Citation: Nagumo S, Shimada T (2025) Characterizing limit order books in call auctions of a stock market. PLoS One 20(7): e0327430. https://doi.org/10.1371/journal.pone.0327430

Editor: Junhuan Zhang, Beihang University, CHINA

Received: October 7, 2024; Accepted: June 14, 2025; Published: July 7, 2025

Copyright: © 2025 Nagumo, Shimada. This is an open access article distributed under the terms of the Creative Commons Attribution License, which permits unrestricted use, distribution, and reproduction in any medium, provided the original author and source are credited.

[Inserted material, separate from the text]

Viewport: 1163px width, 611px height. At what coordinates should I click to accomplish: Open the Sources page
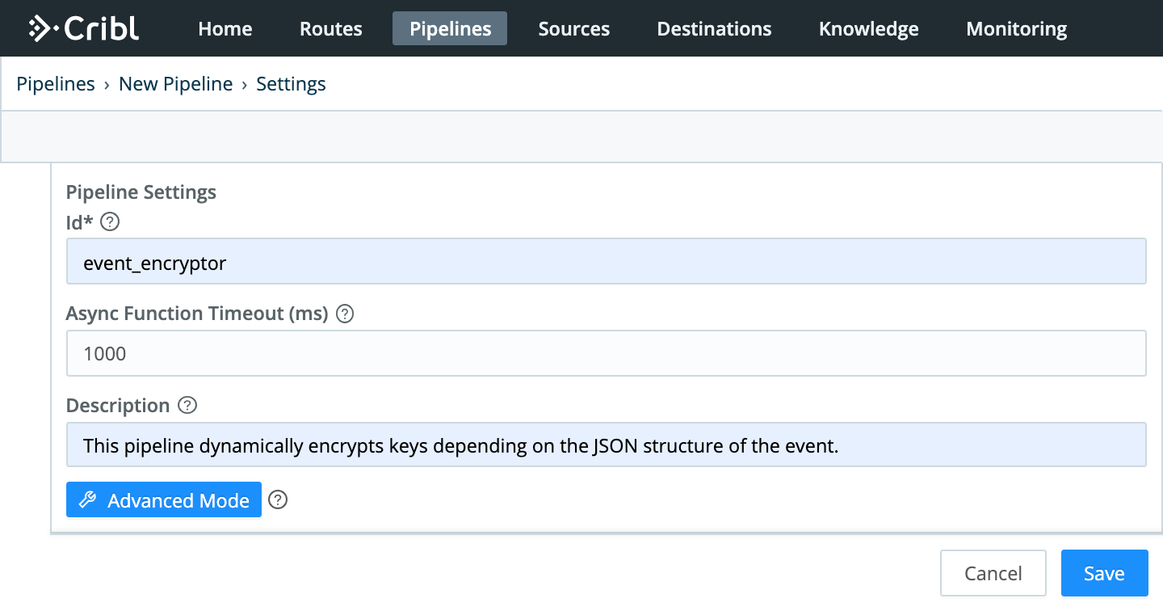(x=574, y=28)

Data Availability: The data that support the findings of this study are available from Tokyo Stock Exchange, Inc. but restrictions apply to the availability of these data, which were used under the non-disclosure agreement for the study, and so are not publicly available. However, in some cases, the data might be shared by Japan Exchange Group, Inc. (the parent company of Tokyo Stock Exchange, Inc.) under the non-disclosure agreement. [Contact for inquiries regarding the data] Japan Exchange Group, Inc. E-mail: jpx-research@jpx.co.jp

Funding: The author(s) received no specific funding for this work.

Competing interests: The authors have declared that no competing interests exist.

Introduction

A limit order book is a list of orders to sell or buy at a certain price (limit orders). The execution prices and the trading volumes are determined by the structure of the limit order book and the inflow of the market orders (orders which do not specify the price). Therefore, understanding the distribution of the limit order book and the dynamics of that is essential to predicting the dynamics of price, trading volume, volatility, etc. of that stock [1–6].

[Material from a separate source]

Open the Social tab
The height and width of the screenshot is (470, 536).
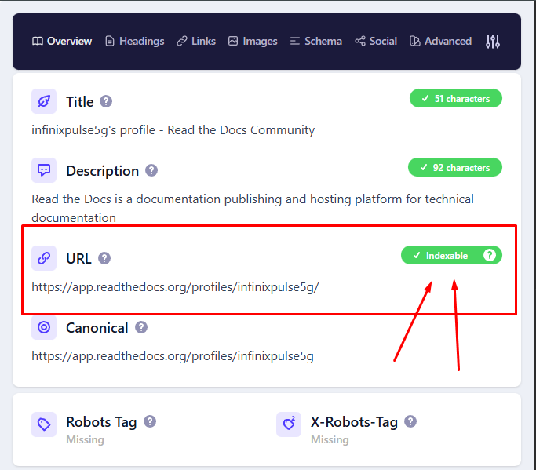[x=376, y=42]
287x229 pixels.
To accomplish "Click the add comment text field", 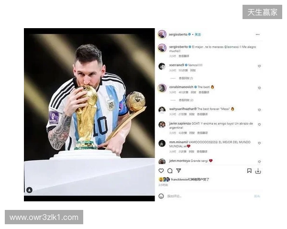I will click(x=209, y=196).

The classical indicators to characterize the shape of the limit order books are “spread”, “depth”, and “resiliency” [7]. The spread refers to the distance between sell orders and buy orders. The most commonly used one is the Best Bid-Offer spread (BBO spread), which is the distance between the best ask (the lowest sell orders) and the best bid (the highest buy orders). It is known that stocks of the company with lower profit tend to have wider BBO spreads. One possible explanation for this is that traders demand a high return for taking the risk, and hence place high sell orders and low buy orders [8]. Moreover, it is known that orders tend to be submitted inside the best ask and the best bid when the BBO spread is larger than its time-series median, while orders tend to be submitted outside the best ask and the best bid when the BBO spread is smaller than its time-series median [9]. The depth characterizes the volume of orders near the price of the best ask and the best bid. Especially, order volume at the price of the best ask and the best bid is commonly used. The resiliency refers to the speed with which the market price (especially, the BBO spread) returns to its original value after the execution. Another characteristic of the shape of the limit order books is “slope”, which is the increment of the order volume to the increment of the price on the limit order books. It is known that the slope of the limit order book is negatively correlated with the trading volume [10].

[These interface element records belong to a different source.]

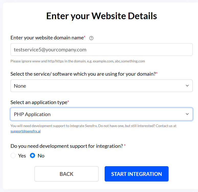Open the service/software dropdown showing None
The height and width of the screenshot is (192, 198).
point(101,86)
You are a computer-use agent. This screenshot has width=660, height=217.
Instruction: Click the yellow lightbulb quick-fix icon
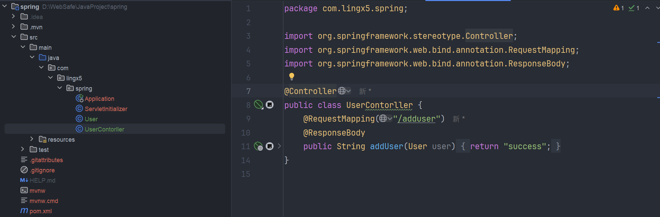point(292,76)
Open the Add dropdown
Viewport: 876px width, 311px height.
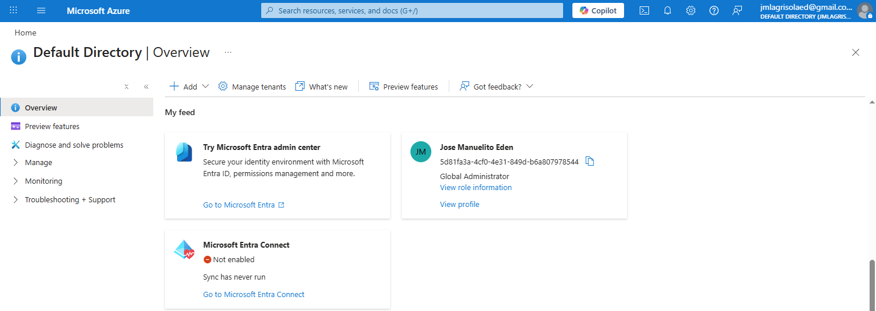(x=189, y=87)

However, these studies focus on the continuous auction, where orders are placed and executed sequentially. There has been little study on the call auction, where orders are accumulated and those are executed all at once at the end of the auction. The share of the call auction is at around 30% in the Tokyo Stock Exchange [11, 12] in the European exchanges. Moreover, the share of the call auction in the European exchanges is increasing [13, 14].

In this study, we investigate the shape of the limit order books on the call auction, and see the differences among the stocks with different attributes. Moreover, we clarify the relation between the shape and the trading volume.

Results

Fitting function of limit order book

We use the data of the limit order books at the moment of the execution (9:00 A.M.) for all the stocks listed on the Tokyo Stock Exchange in 2022. In order to analyze the shape of the limit order book for each stock, we aggregate the limit order books of all the days in the data for each stock. Because the price levels and the order volumes vary day to day, we standardize them for aggregation. The details of the data preparation are described in Method.

For the aggregated order distribution, we denote the number density of sell (Ask) limit orders at price x as , and the number density of buy (Bid) limit orders at price x as . We denote the cumulative number of sell and buy limit orders as and , respectively. Also, the number of sell market orders and the buy market orders are denoted by and , respectively.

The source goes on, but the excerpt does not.